Stage 6 — Report (app bugs only)
Present the bug report to the user with this structure:
Application Bug Report
Test:
tests/example.spec.ts— TC_001: Login flow Step: "Verify dashboard loads after login"Expected: Dashboard page loads with welcome message and user stats Actual: Page shows "500 Internal Server Error"
Screenshot:
— DOM evidence: <error-context.md or snapshot path> Severity: Environment: <base URL + browser> Journey: j- (when journey-map.md present) Reproducible: Yes — confirmed by navigating manually via playwright-cliThis is an application bug. The test has NOT been modified.
Hard rule: every app-bug report MUST cite at least one on-disk artifact path (screenshot, error-context.md, snapshot, or capture file). Prose supplements the artifact, never replaces it.
Do NOT modify the test to work around the bug. Do NOT skip the test. Do NOT add try/catch blocks to swallow the error. Report and stop.

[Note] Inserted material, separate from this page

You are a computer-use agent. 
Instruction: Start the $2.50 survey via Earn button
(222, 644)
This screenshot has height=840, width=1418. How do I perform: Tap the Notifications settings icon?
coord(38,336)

Stability Validation Protocol
A fix is confirmed only when the test passes 3-5 consecutive runs without failure. This catches:
- Race conditions that pass 80% of the time
- Timing-sensitive tests that work on fast machines but fail under load
- State leakage between tests that only manifests on repeated runs
If any run in the stability check fails, the fix is incomplete. Do not commit — re-diagnose.
Integration
Skills that call this one
| Calling Skill | Activation Point | What Happens Next |
|---|---|---|
maintenance |
First step when a test failure is reported | After heal + stability → return for compliance review + commit |
authoring |
When a newly written test fails in Stage 3 | After heal + stability → return for compliance review + commit |
test-composer |
When a test run produces failures | After heal + stability → return for next scenario |
bug-discovery |
When adversarial tests fail | After heal + stability OR bug report → return to caller |
test-repair |
Per cluster in its Stage 4 (batch repair pipeline) | Diagnose the cluster's representative, apply heal once for the whole cluster, return outcome (Healed / App bug / Operator-pending / Quarantined) |
After a successful heal + stability confirmation, control returns to the calling skill.
Escalating up to test-repair
Sometimes single-failure mode isn't the right shape. Hand off to test-repair when the failure is not really a single event:
| Condition | Why escalate |
|---|---|
| The current run has ≥5 failures or ≥30% of executed tests failed | Per-failure diagnosis doesn't scale; batch clustering finds the shared root cause faster |
| You have been invoked 3+ times in this session on distinct tests | The pattern across failures is likely worth detecting before healing more in isolation |
| A heal you applied caused previously-passing tests to start failing | Cross-test interaction is invisible from here; test-repair's post-heal verification stage is designed for it |
| Two different heal strategies on the same test have both destabilized | Before trying a third, bump up to batch mode — the test's behavior may be coupled to sibling tests |
Announce the escalation once to the operator and start batch mode:
Detected
— handing off to the test-repairbatch pipeline so we can cluster root causes before continuing to heal individually. Reply "stay single-failure" to override.
The operator can override back to single-failure mode if they have a reason to keep the narrower scope.
API Reference
Refer to ../element-interactions/references/api-reference.md for all method signatures, argument orders, and types. All Steps methods use (elementName, pageName) order.